By Dave Taylor
As the fight against COVID-19 continues, daily updates from both state and local health officials provide the numbers surrounding the virus: new and total confirmed cases, breakdowns by location, age, gender, and positivity rates broken down to the hundredth of a percentage. Those numbers are used to determine when to open and close economies and how and when students can return to school. But if the numbers are so important, why aren’t the totals reported by the state the same as those reported locally?
Pulling three examples for Hancock County, the state health department consistently reports higher local numbers than those given by the Green River District Health Department, which covers seven counties including Hancock. On August 18, the state reported 55 local cases, where the GRDHD reported 48. On September 4, the state’s total was 64 versus the local number of 58, and on September 17, the state listed 71 cases for Hancock when GRDHD listed just 63.
“The numbers have not meshed except on rare occurrences, since the beginning,” said Merritt Bates-Thomas, public information officer for GRDHD.
GRDHD’s numbers are reported when a case is confirmed, but those cases are then followed up to verify the accuracy of not just the positive case, but also the county of residence of each one.

(Collected data)
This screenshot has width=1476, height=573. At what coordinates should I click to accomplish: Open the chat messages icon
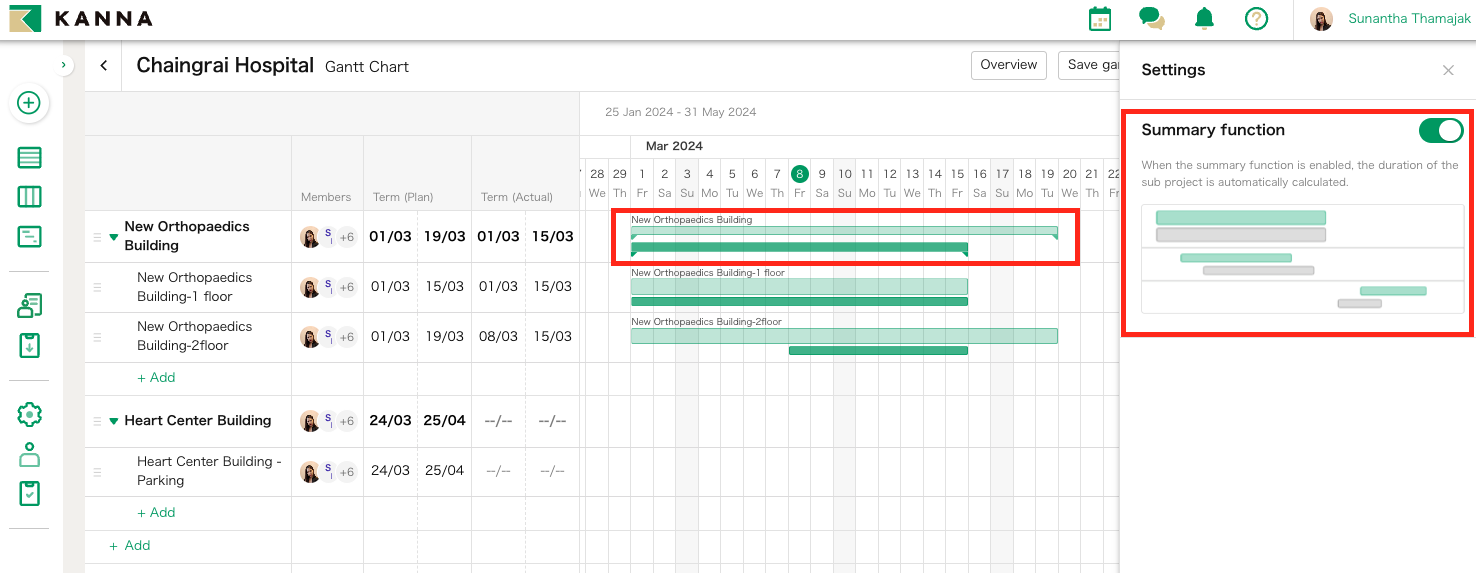(x=1152, y=19)
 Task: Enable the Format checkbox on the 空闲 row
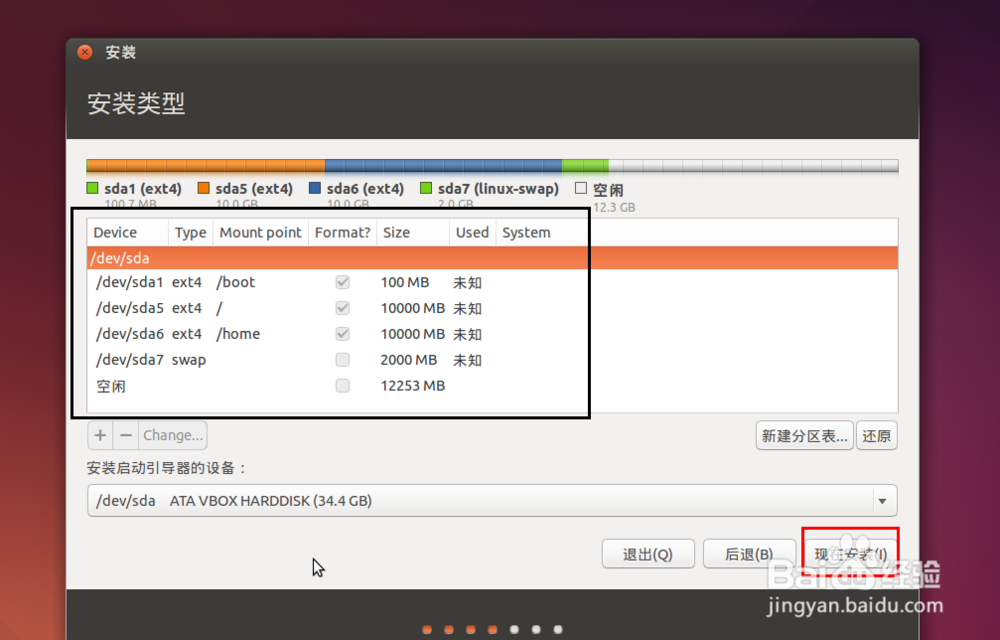[342, 386]
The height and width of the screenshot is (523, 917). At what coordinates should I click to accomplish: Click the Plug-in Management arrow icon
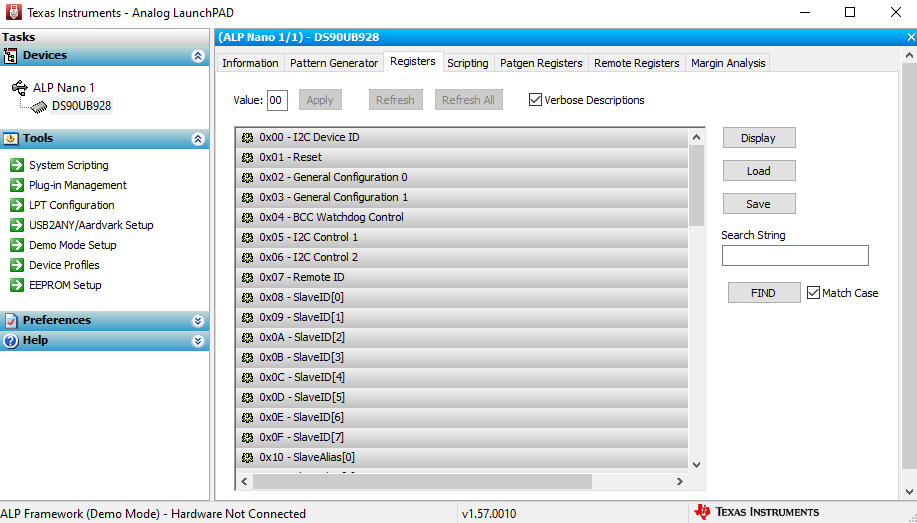(x=16, y=185)
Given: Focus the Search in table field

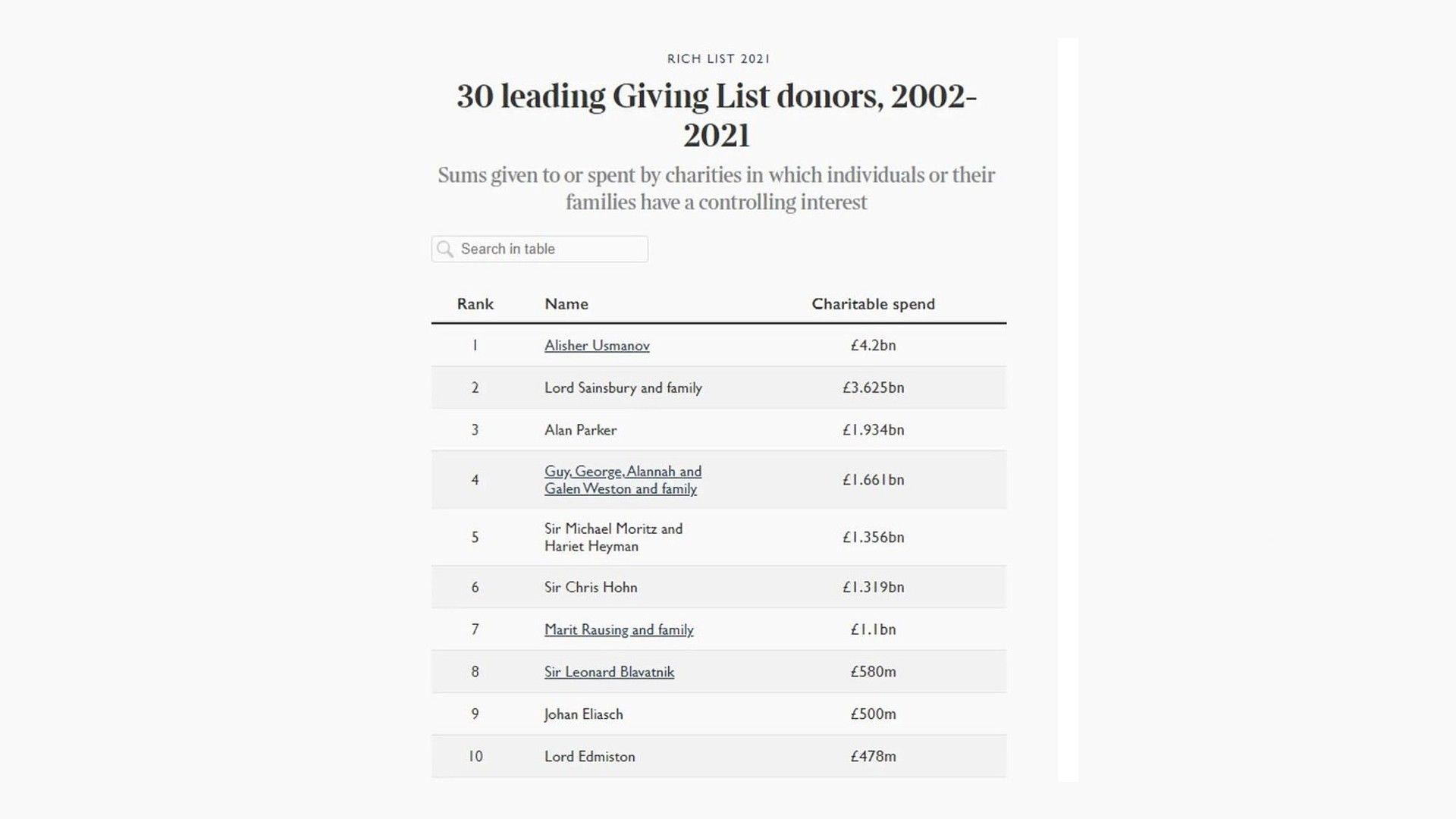Looking at the screenshot, I should 550,249.
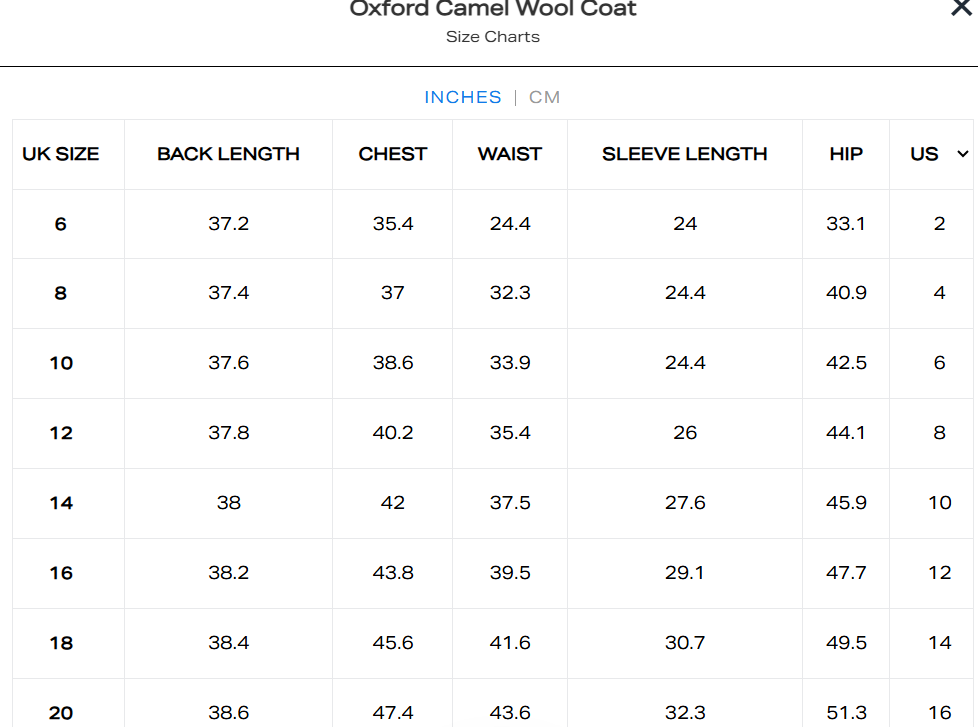Click the UK SIZE column header
Image resolution: width=978 pixels, height=727 pixels.
61,154
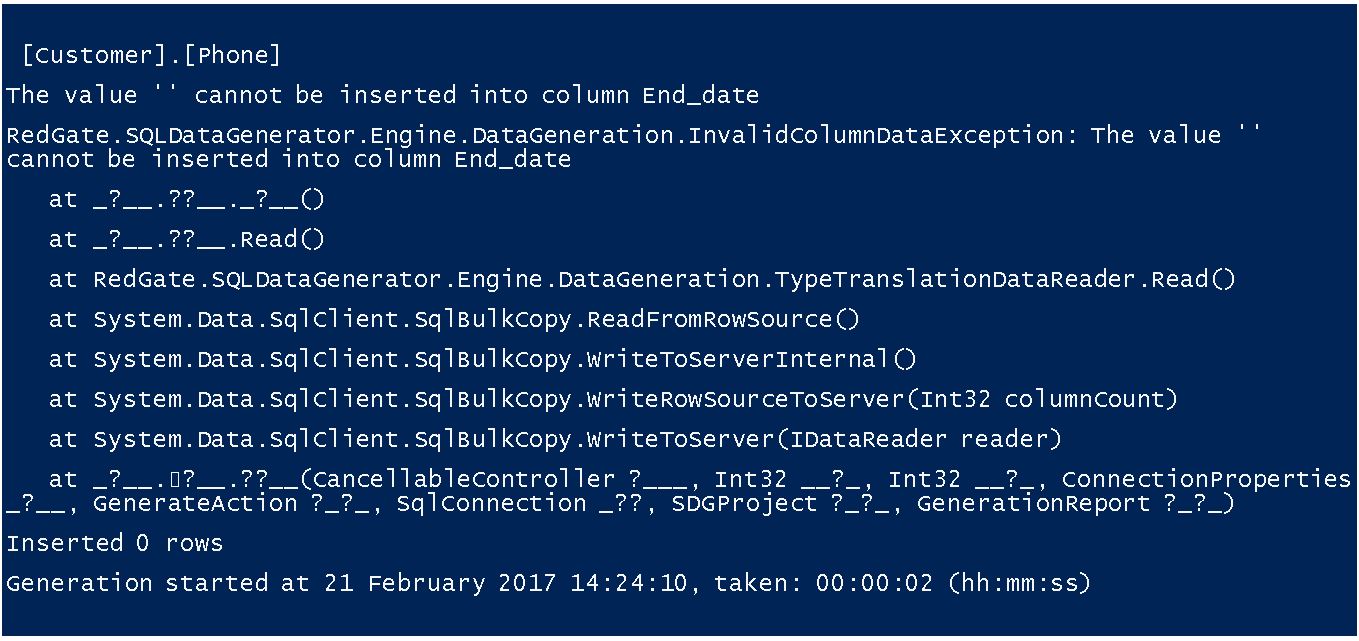This screenshot has width=1359, height=641.
Task: Click the WriteRowSourceToServer stack line
Action: pyautogui.click(x=613, y=400)
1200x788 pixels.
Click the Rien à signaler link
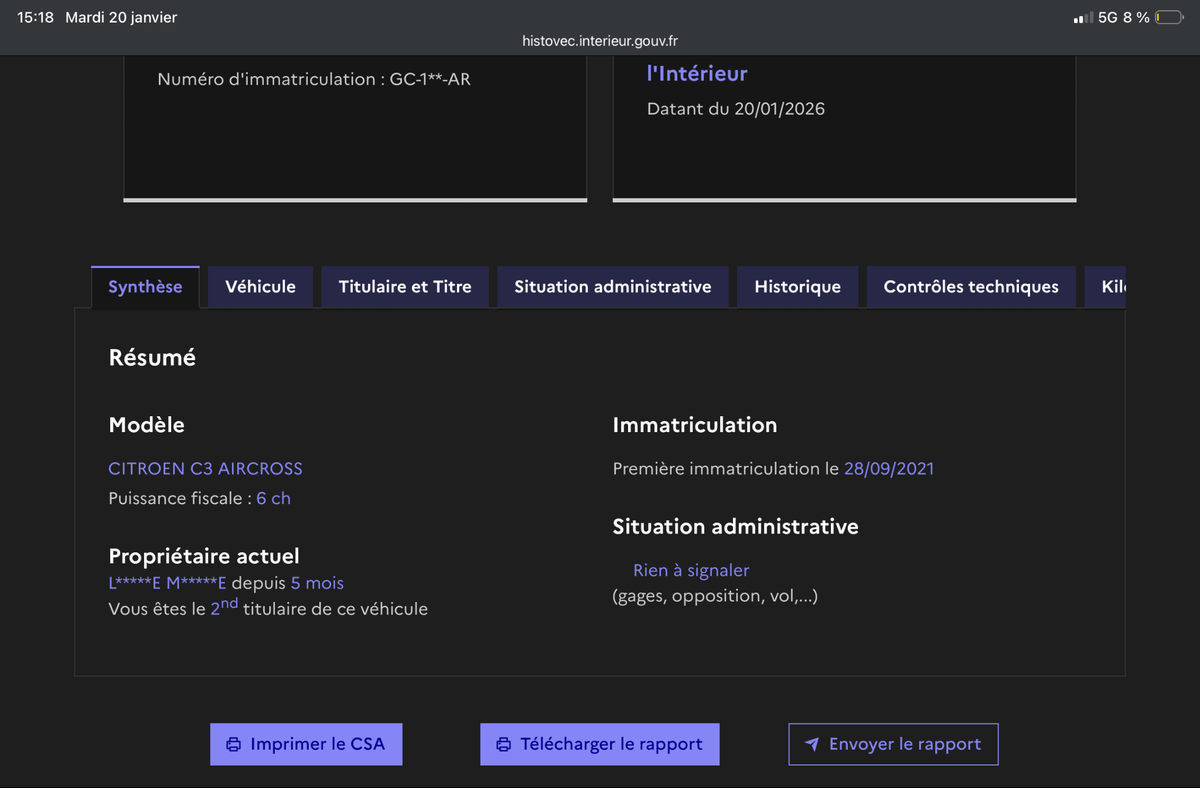[691, 570]
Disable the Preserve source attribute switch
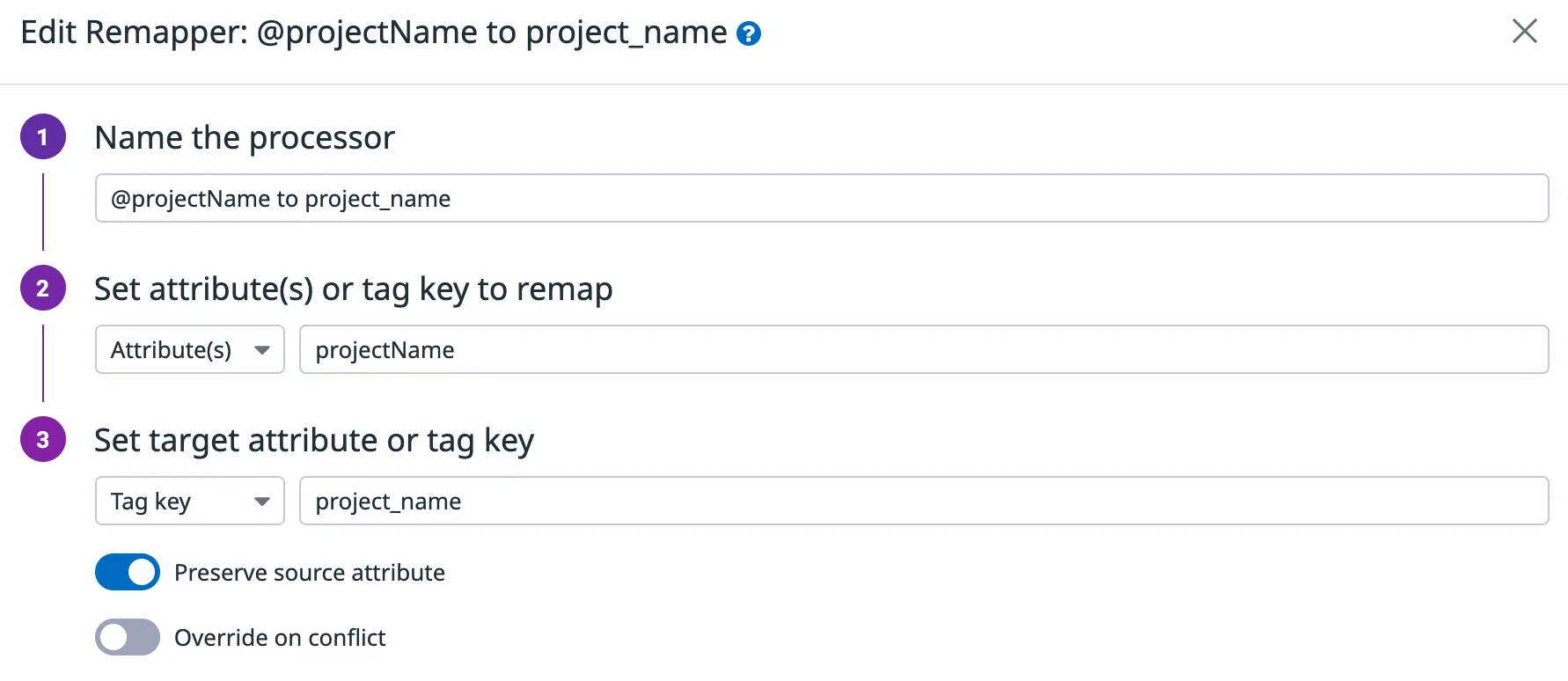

# QUESTIONS ON THE MATERIAL
a) For each statement, decide whether it agrees with the article on COVID-19 case counts. Answer yes or no, and quote the words of the article that decide it. (i) On September 4, the state reported 64 cases for Hancock County. (ii) The Green River District Health Department covers five counties. (iii) For Hancock County, the state health department consistently reports lower numbers than the Green River District Health Department.
b) Rewrite the paragraph of the article on COVID-19 case counts that begins "Pulling three examples" as a short list, keeping its main facts.
Rely only on the article on COVID-19 case counts.

# EXERCISE ANSWERS
a)
(i) Yes: "On September 4, the state’s total was 64 versus the local number of 58"
(ii) No: "which covers seven counties including Hancock"
(iii) No: "the state health department consistently reports higher local numbers than those given by the Green River District Health Department"

b)
Hancock County case counts, state vs. Green River District Health Department (GRDHD, which covers seven counties including Hancock):
- August 18: state 55, GRDHD 48
- September 4: state 64, GRDHD 58
- September 17: state 71, GRDHD 63
- In each example the state's number is higher.